[AIM OF THE EXERCISE]: In the listing that follows, how many lines include the word "computer"? Only the number is wanted.

[DATA FOR ANALYSIS]:
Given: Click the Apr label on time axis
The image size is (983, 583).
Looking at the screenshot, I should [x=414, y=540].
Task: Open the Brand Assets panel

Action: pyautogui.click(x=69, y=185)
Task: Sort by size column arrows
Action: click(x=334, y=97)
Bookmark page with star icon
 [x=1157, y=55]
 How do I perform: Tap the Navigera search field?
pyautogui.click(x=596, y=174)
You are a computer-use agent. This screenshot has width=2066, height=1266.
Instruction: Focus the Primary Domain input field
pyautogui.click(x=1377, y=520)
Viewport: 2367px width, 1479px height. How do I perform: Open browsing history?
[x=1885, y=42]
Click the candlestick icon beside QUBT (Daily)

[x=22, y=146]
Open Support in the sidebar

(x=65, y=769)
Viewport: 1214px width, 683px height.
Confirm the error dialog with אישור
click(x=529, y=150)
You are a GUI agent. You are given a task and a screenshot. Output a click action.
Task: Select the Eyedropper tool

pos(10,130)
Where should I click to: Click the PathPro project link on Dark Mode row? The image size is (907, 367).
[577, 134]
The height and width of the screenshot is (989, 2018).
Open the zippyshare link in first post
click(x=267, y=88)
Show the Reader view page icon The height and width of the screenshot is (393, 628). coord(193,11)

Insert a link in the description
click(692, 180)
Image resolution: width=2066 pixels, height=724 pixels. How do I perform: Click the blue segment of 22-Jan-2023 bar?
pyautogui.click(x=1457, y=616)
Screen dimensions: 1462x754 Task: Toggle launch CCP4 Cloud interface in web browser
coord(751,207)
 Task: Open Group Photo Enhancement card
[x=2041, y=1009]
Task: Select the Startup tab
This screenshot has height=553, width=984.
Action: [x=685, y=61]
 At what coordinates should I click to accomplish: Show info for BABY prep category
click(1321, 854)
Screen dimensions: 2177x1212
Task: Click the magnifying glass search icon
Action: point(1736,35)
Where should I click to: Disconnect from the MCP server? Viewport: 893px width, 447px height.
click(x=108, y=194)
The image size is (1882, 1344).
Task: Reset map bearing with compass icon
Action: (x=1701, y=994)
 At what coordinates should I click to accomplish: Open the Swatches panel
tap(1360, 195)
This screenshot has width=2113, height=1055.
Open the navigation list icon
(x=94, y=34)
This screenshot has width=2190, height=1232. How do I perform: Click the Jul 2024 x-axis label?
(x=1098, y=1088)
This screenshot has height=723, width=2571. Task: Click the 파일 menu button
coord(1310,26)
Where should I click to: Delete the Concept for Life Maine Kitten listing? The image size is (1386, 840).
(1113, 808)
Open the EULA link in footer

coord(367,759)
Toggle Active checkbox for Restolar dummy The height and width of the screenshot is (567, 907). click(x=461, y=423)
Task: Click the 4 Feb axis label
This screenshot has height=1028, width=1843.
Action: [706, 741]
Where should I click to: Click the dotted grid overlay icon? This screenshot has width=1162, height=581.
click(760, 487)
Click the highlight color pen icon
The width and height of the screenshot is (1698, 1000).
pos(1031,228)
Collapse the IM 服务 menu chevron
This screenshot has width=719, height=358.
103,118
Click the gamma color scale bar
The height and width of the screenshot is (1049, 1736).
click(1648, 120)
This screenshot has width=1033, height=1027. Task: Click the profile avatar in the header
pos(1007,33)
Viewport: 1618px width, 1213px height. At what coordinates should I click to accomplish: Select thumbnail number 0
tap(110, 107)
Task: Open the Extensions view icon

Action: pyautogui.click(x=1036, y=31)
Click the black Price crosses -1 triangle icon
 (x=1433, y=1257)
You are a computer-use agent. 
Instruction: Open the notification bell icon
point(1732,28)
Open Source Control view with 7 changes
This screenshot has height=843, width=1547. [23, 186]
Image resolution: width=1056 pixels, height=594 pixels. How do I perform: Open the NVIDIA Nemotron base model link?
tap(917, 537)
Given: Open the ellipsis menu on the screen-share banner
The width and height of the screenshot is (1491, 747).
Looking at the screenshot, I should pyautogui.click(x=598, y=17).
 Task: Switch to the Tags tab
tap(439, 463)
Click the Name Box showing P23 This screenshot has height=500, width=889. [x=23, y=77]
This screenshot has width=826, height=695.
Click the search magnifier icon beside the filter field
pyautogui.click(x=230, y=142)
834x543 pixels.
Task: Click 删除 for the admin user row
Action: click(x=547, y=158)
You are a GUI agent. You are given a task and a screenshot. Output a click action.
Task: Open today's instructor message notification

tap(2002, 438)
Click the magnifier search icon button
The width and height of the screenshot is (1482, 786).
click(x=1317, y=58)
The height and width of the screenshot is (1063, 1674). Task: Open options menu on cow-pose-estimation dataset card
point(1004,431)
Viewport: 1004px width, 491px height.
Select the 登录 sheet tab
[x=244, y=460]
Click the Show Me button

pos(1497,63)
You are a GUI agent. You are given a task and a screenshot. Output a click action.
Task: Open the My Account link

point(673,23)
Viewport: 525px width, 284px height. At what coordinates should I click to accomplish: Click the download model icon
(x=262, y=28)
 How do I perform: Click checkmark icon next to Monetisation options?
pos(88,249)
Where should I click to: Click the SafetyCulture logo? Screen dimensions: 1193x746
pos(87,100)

[EXERCISE OUTPUT]: 2